We are told that it is good for Government to take in steadily-increasing revenues.  The essence of this occurrence is meaningless unless it translates into more and better government services.

How shall we collectively profit from the large corporation, in the long term, when they employ Asian workers in long low-paid daily shifts?   Around the year 2000 an extra billion workers joined the global labour force.  Is it no surprise that our conditions of employment and wages are in gradual free-fall.

In sum most monetary transactions today have very little to do with actually producing services and things of real value for people.  At the same time, the intensity of commercial exploitation seems to be ramped up with every passing month.

In the 1960s, the vast excess of money had not yet thrown a monkey wrench into the machine of investment. [1]  It was a different world.  The level of production of real things sold per capita was much higher than it is now in the world's richest industrialised nations.

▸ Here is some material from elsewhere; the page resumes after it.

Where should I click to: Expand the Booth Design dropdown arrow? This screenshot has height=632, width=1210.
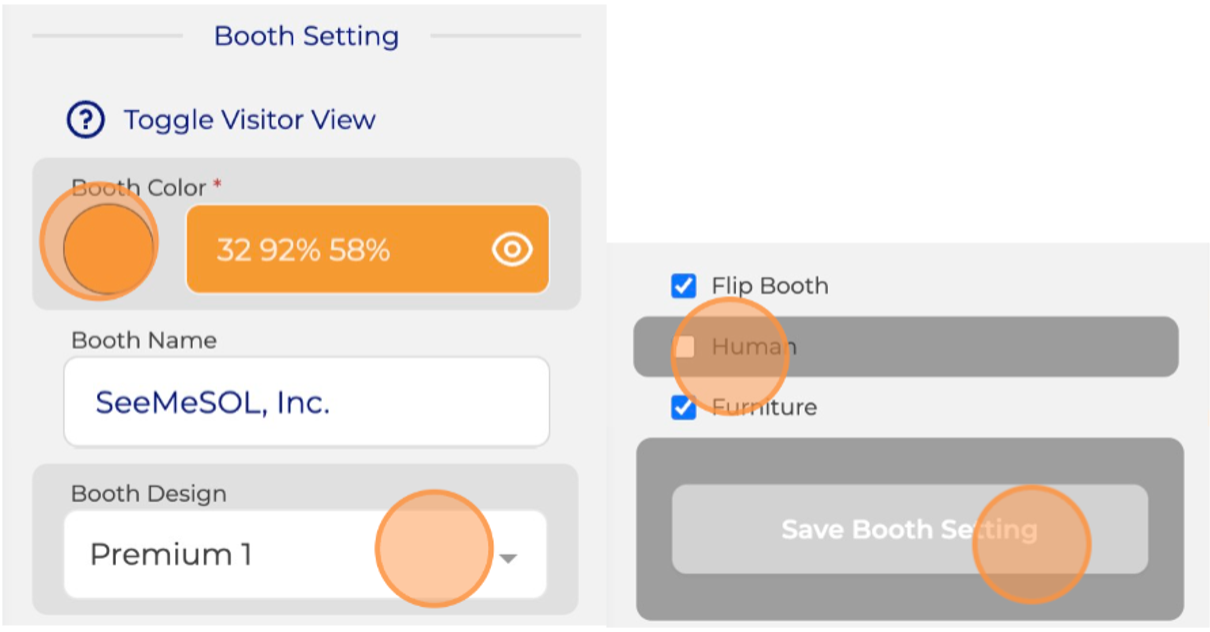click(x=508, y=557)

Therefore, I believe that it would be helpful for the baby boomers like myself to try and remember what the lives of our more privileged parents were like in their decades of so-called 'peak prosperity'. In their time, the purported social joy of the 'economic growth' experience was at its historical summit.  The 'happy days' of the 1960s was an era when a middle class family could be supported by one full time and secure job only.

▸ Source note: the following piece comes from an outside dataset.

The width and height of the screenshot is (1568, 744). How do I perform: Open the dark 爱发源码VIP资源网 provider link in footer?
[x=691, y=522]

This week I finished reading a book allegedly written by a descendant of the poet John Keats (who shares his name).  The book is entitled 'The New Romans - an American Experience'.  It was published in 1969 when the author was 49 years of age.  So, Mr Keats was born in 1920 (he died in 2000) and experienced the Great Depression when he was a teenager 'sowing his oats'.  At the age of 21 he was recruited into the military to serve in World War II and, at the end of the war, he and his young bride and two year old son found themselves living in a small apartment twenty minutes by bus from downtown Washington on the east coast of the USA.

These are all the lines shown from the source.